Running can be difficult at times, but it can also transform lives and impact the life choices you make.
Whether you set out to achieve a personal best over 5K or win a national championship, running shows you what can be achieved when you put your mind to it, which helps you realise that goals in other areas of life, whether personal or professional are not out of reach.
Need convincing that running can benefit other areas of your life? Here are five ways that running makes you a better person.
Running brings clarity and helps you solve problems
Runners like habits and routines and tend to stick to the same running routes, but this familiarity allows your mind to switch its focus from what your body is doing, to think about other things going on in your life.
Whether it is a problem at home or a tough professional decision, running clears your mind from all other distractions and gives you an uninterrupted space to bring mental clarity to the choices and decisions you need to make.
Running fosters friendships and community
For the most part running is an individual sport, but it also creates a community that few sports can conceive. In a race environment when each person is zoned in on their own goals, runners are still supportive of one another, whether it’s simply sharing a simple smile or a nod of the head to say I know the pain you are going through.
Do you remember the amazing show of support one London marathoner showed his fellow runner this year?
The sense of camaraderie that runners share in both running clubs and at local the park leads to lifelong friendships. Even the short interactions with other runners that you meet on your morning run can provide a lasting supportive social group.
Running helps you appreciate pain
Running can present many painful and challenging moments, but by persevering and overcoming these obstacles you learn to appreciate pain.
This pain you experience and endure helps create a mental coping mechanism that can be applied to all other areas of life.
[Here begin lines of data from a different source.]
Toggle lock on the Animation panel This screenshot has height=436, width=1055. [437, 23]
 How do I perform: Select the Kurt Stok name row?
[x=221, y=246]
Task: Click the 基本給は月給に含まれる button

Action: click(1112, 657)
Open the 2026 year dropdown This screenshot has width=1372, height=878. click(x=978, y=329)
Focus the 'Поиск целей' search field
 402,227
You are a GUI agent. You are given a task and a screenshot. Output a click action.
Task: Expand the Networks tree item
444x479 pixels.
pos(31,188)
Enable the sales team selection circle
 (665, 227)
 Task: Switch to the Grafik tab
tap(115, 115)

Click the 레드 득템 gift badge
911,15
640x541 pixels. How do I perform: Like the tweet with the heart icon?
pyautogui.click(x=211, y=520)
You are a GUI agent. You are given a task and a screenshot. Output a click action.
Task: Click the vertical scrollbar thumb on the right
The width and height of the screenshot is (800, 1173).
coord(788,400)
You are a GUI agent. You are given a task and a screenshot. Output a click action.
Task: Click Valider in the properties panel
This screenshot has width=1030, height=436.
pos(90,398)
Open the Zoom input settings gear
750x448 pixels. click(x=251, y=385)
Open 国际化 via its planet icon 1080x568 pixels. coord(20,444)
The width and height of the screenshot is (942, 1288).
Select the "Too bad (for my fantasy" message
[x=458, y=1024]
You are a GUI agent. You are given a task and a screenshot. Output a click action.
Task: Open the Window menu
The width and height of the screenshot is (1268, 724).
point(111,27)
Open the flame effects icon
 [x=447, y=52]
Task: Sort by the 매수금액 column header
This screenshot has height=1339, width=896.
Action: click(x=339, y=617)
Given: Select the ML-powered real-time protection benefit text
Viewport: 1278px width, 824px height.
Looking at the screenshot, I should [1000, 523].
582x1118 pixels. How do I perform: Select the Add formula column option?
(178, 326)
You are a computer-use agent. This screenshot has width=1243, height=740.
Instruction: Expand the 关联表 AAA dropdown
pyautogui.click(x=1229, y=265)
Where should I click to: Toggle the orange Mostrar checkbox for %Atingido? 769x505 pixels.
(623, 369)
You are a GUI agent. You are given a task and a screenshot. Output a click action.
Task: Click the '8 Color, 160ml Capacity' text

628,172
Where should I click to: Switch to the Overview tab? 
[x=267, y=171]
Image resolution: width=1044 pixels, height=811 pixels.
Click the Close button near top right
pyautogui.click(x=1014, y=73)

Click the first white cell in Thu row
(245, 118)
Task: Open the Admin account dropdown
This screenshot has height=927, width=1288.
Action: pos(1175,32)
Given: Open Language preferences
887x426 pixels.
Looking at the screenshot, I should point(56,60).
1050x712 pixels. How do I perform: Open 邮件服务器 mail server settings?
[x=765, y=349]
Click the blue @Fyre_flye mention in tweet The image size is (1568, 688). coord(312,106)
This new found strength helps build the confidence that you can endure and overcome any challenge, whether it’s losing weight or hiking up a mountain.
Running boosts self-esteem
For the duration of a run, whether it’s thirty minutes or two hours, the moment you come in through the door you experience that euphoric feeling and sense of joy – the runner’s high.
You want to feel it again, so you run more, you set goals that you reach, you get in better physical shape, you make friendships at your running club or park, and this all works together to increase your overall self-esteem.
Running breeds humility
The challenges and setbacks that come with running are experienced by the full spectrum of runners, from novices to Olympians, whether it’s that one dreadful race, missing a run due to illness, or time out with an injury.
So, regardless of how confident a runner you are, the experiences cannot help but leave you humble and appreciative of the fact that no runner is immune to the unforgiving hardships of the sport.
At the end of a marathon or track race, once the finish line has been crossed, one of the first things a runner does is seek out and congratulate a fellow competitor, regardless of how they performed, because they know they have shared the same undulating journey.